I was sitting in my home location, on my sofa, the other Saturday watching golf on TV when it occurred to me that perhaps we’d gone a bit too far in trying to make our telecast language precise. I thought, and I’m no pro here, that “hole” could mean two things, couldn’t it, just as “club” can be a thing we join and a thing we swing? So maybe lay off the “hole location” stuff for a bit.
But hey, that’s nitpicking.
Golf telecasts are pretty amazing these days. How did we ever live without Shot Tracer? Or the shot pattern maps or the diagrams with the ball position of every player in the group? And if you’ve got Maltbie and Zinger, Hicks and Nantz and Tirico, Dottie and Woody explaining things out there, you’re doing just fine. Even without Feherty and Faldo. Or Judy. (I really miss Judy.)
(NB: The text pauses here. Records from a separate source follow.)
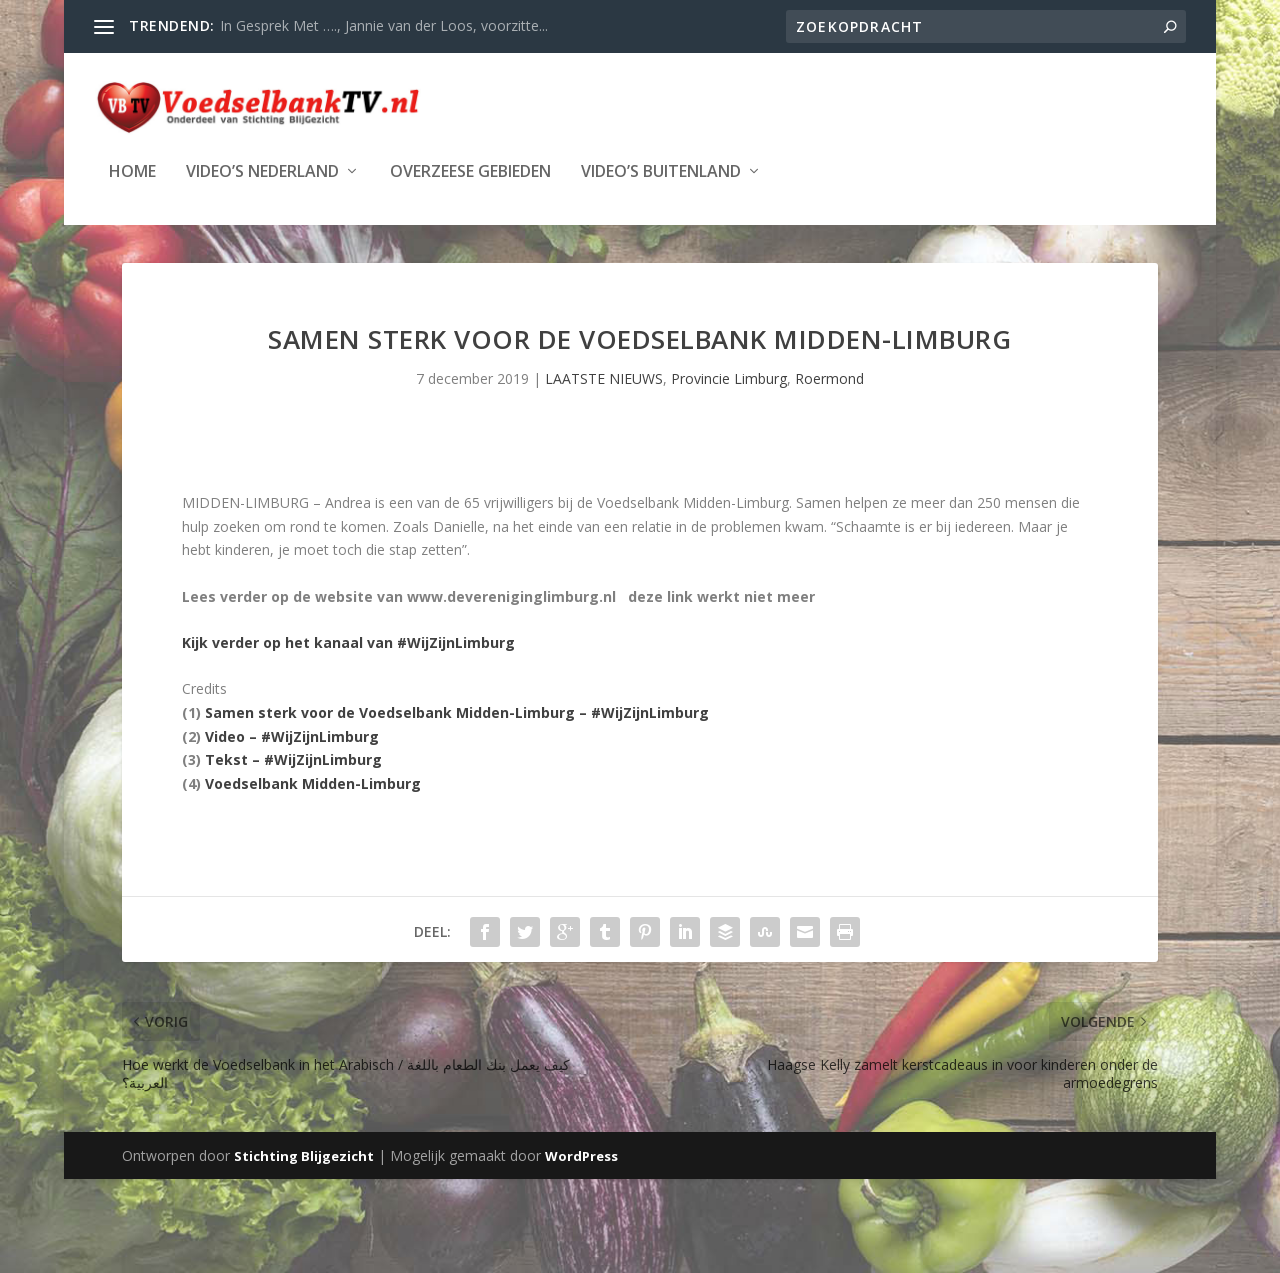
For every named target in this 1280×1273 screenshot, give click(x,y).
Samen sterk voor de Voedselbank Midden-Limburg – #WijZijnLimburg (457, 712)
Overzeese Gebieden (470, 170)
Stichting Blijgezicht (304, 1155)
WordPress (581, 1155)
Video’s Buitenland (661, 170)
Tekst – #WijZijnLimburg (293, 759)
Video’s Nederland (262, 170)
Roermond (829, 378)
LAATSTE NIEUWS (604, 378)
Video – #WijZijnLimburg (292, 735)
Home (132, 170)
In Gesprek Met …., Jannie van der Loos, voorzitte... (384, 25)
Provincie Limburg (729, 378)
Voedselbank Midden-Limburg (313, 783)
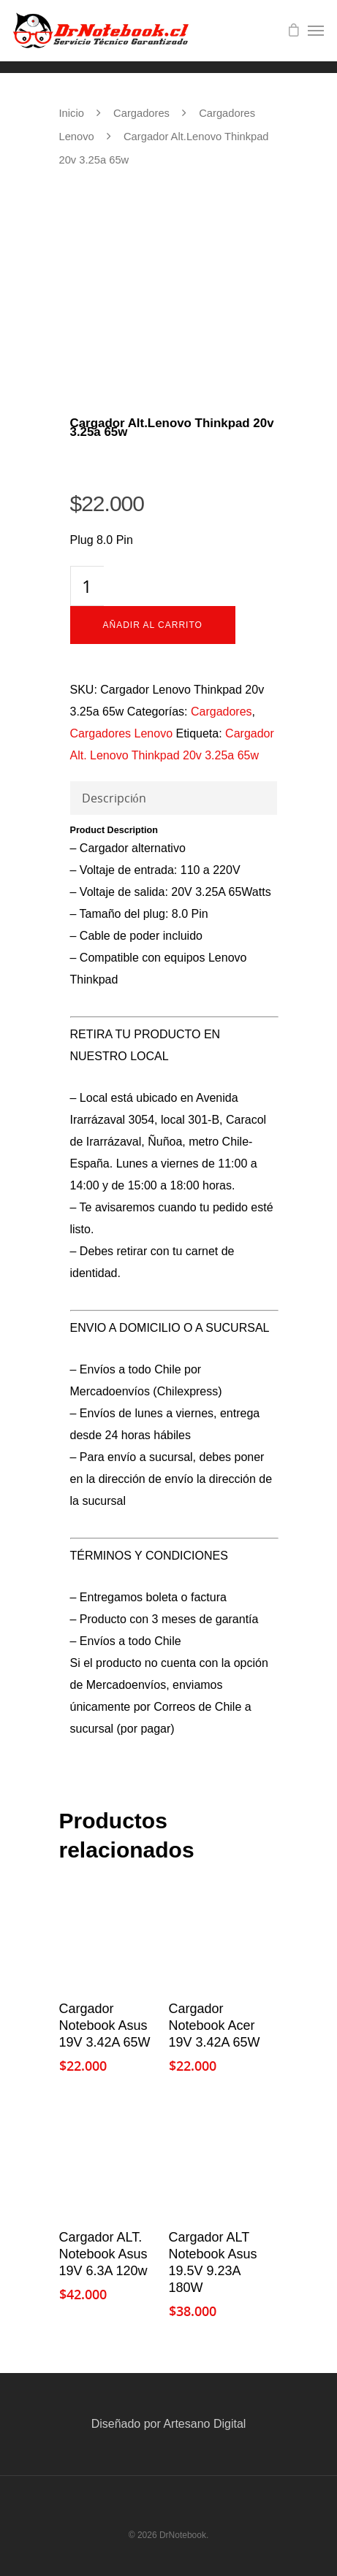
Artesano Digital (204, 2424)
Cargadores (141, 113)
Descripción (114, 798)
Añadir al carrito (152, 625)
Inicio (71, 113)
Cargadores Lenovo (121, 733)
Nevertheless, it struck me that with the disruptive LIV Tour instigating changes at the PGA Tour, it might be time to do the same to telecasts. Tweaking them, at the very least, so that while the players get their $500,000 annual guarantee (which translates to $10 million or whatever for the four dozen guys on the LIV Tour) that we viewers get a guarantee, too, that the commentary stays lively and interesting and never gets stale and we don’t have to hear how players have to step up or respond to the challenge or make something happen every other swing.
This is not about changing the tournament format, but rather about adding elements to the presentation.
So in the interest of fair play, I offer these suggestions to either tour.
So I’m suggesting that we go further and add an architect to the telecast, at least early in the week; someone who could tell us about the person who designed the layout and the cleverness he or she used to tempt you, fool you, or just to force you to play one shot or the other.
Add an architect: Before you finish that yawn, let me explain. The other day I watched a PGA Tour event from somewhere in the Midwest with guys shooting 20 under and hitting it so far it seemed like another sport, cannonball golf or something, and for an hour nobody mentioned the name of the golf course, the architect, or what they meant by “signature” holes they talked about.
I hung around because I wanted to know about the course until at sign-off they said, “So long from such-and-such town,” without one mention of the course. Not even a chyron. The play-by-play guy and the color man had talked about strategy, but no one thought to say, this is what the designer was trying to do here. That doesn’t happen at majors or on those courses where they promote some stretch of holes named Reptile Run or something. But for the most part, telecasts emphasize the mano-a-mano aspect of the competition and de-emphasize the mano-a-course or mano-a-designer aspect.
Yes, the majors do a lot more, but the architect’s philosophy, his bag of tricks if you will, is ignored in other events. So I’m suggesting that we go further and add an architect to the telecast, at least early in the week; someone who could tell us about the person who designed the layout and the cleverness he or she used to tempt you, fool you, or just to force you to play one shot or the other. As with players who try commentating, not everyone can do it.
But I can think of several architects who could keep it lively and informative, not too reverential, maybe even feisty. (Tom Doak?) The average golfer watching the telecast could learn a great deal more about playing the game, or even how pros play it, than a rules official, for example, can tell them. Call it the Pete Dye chair.

Average stats: Speaking of the average Joe, with all the amazing stats the telecasts are able to present almost instantaneously – “She’s got a putt of 7 feet 2 inches and the average “make” percentage is 38 – what if, once in a while, the stats of average players were included? So on driving distance, say, you not only learn Tony Finau just hit his drive 32 yards past the average driving distance of the field, but his drive is 60 yards farther than the average scratch player at your club would hit it, and 100 yards past where a 10 handicap would land – all illustrated on a shot map.
They might even suggest that to play a course as the tour players do, that is to hit a similar set of clubs, those club players should choose tees that total X and Y distances. Again, this would not be a constant, but it would really put “These guys are good” into new perspective. The tour has collected a lot of amateur data, I’m pretty sure. We could use it.
The Ultimate: I said no format suggestions but that doesn’t include a new event, does it? When the AFL hung on, became the AFC and got to play the NFC in the NFL championship, we got a pretty good new event called, eventually, the Super Bowl. How about four-on-four PGA Tour vs. LIV Golf? Let’s steal from Frisbee and call it The Ultimate.
Shot clock: If LIV really wants to LIVen things up, it should add a shot clock. At first, the clock would be “informational.” But eventually it ought to be like shot clocks in other sports and hold players to the 40- or 45-second limit they’re supposed to or get penalized. For a new tour, a clock – reasonably set – would add drama and entertainment. As for the PGA Tour, it could start, as baseball has, with its developmental tour, making those telecasts a little more interesting at the same time.
Time’s up. If you’re scoring at home, that’s 2.0 cents worth.